→ **WORK ORDER 1**: Copy everything from "This study attempted" down to "or lower performance." in the excerpt on COVID-19 chest X-ray classification.
→ **WORK ORDER 2**:
Answer these questions from the excerpt on COVID-19 chest X-ray classification:
(a) Which three pretrained CNNs does the study investigate?
(b) What method does the Bayes-SqueezeNet use to train its model?
(c) Which pretrained CNN serves as CoroNet's base model?

→ **TEXT EXCERPT**:
######
This study attempted to investigate the potential of the parameter adjustments in the transfer learning of three popular pretrained CNNs: AlexNet, GoogLeNet, and SqueezeNet, which are known to have least prediction and training iteration times among other pretrained CNNs reported from the ImageNet Large-Scale Visual Recognition Challenge [9]. If these fine-tuned networks can achieve desired performance in the classification of COVID-19 chest X-ray images by a configuration in such a way to highly perform the task, then the contribution of the findings to the coronavirus pandemic relief would be significant. This is because it can facilitate the urgent need for rapidly deploying AI tools to assist clinicians in making optimal clinical decisions by saving time, resources, and technical efforts in developing models that may result in the same or lower performance.

The new contribution of this study is the finding of the relatively simple yet powerful performance of several fine-tuned pretrained CNNs that can produce better accuracy in classifying COVID-19 chest X-ray data with less training effort than other existing deep-learning models.

Related works

Peer-reviewed works that are related to the study presented herein are described as follows.

The Bayes-SqueezeNet [10] was introduced for detecting the COVID-19 using chest X-rays. The proposed net consists of the offline augmentation of the raw dataset and model training using the Bayesian optimization. The Bayes-SqueezeNet was applied for classifying X-ray images labeled in 3 classes as normal, viral pneumonia, and COVID-19. Using the data augmentation, the net claimed to overcome the problem of imbalanced data obtained from the public databases.

As another CNN, the CoroNet [11] was developed for detecting COVID-19 infection from chest X-ray images. This model was based on the pretrained CNN known as the Xception [12]. CoroNet adopted the Xception as base model with a dropout layer and two fully-connected layers added at the end. As a result, CoroNet has 33,969,964 parameters in total out of which 33,969,964 trainable and 54,528 are non-trainable parameters. The net was applied for 3-class classification (COVID-19, pneumonia, and normal) as well as 4-class classification (COVID-19, pneumonia bacterial, pneumonia viral, and normal).
######
→ **AVAILABLE DATA**:
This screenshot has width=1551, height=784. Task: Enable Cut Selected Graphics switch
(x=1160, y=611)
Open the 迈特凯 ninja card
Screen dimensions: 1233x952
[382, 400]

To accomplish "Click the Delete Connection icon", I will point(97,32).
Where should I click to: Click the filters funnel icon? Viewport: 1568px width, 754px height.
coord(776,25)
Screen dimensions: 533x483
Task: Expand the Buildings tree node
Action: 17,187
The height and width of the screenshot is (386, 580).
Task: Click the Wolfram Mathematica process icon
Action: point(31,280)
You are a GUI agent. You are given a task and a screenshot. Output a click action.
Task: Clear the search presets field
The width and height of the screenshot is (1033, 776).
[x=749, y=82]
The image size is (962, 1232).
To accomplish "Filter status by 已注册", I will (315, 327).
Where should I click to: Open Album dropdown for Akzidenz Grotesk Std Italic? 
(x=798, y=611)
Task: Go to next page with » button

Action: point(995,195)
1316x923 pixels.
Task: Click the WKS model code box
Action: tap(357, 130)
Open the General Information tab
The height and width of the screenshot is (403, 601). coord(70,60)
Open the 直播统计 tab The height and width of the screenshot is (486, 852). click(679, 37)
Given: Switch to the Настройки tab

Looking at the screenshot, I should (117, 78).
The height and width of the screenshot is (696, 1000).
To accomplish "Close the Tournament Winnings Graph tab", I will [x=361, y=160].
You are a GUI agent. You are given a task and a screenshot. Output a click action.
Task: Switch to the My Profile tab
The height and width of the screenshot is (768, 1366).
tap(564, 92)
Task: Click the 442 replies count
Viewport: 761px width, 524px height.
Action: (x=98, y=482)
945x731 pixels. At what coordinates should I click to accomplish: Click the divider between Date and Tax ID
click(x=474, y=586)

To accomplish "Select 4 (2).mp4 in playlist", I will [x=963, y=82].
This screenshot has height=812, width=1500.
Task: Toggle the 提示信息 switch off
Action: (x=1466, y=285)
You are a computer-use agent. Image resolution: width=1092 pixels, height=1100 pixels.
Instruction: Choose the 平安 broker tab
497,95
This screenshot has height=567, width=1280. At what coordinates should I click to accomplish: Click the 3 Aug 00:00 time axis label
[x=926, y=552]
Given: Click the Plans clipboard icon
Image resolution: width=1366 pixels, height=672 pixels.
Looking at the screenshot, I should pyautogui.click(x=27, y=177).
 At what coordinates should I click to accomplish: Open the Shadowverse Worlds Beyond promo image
######
→ **ANSWER BOX 1**:
This study attempted to investigate the potential of the parameter adjustments in the transfer learning of three popular pretrained CNNs: AlexNet, GoogLeNet, and SqueezeNet, which are known to have least prediction and training iteration times among other pretrained CNNs reported from the ImageNet Large-Scale Visual Recognition Challenge [9]. If these fine-tuned networks can achieve desired performance in the classification of COVID-19 chest X-ray images by a configuration in such a way to highly perform the task, then the contribution of the findings to the coronavirus pandemic relief would be significant. This is because it can facilitate the urgent need for rapidly deploying AI tools to assist clinicians in making optimal clinical decisions by saving time, resources, and technical efforts in developing models that may result in the same or lower performance.

→ **ANSWER BOX 2**:
(a) AlexNet, GoogLeNet, and SqueezeNet
(b) Bayesian optimization
(c) Xception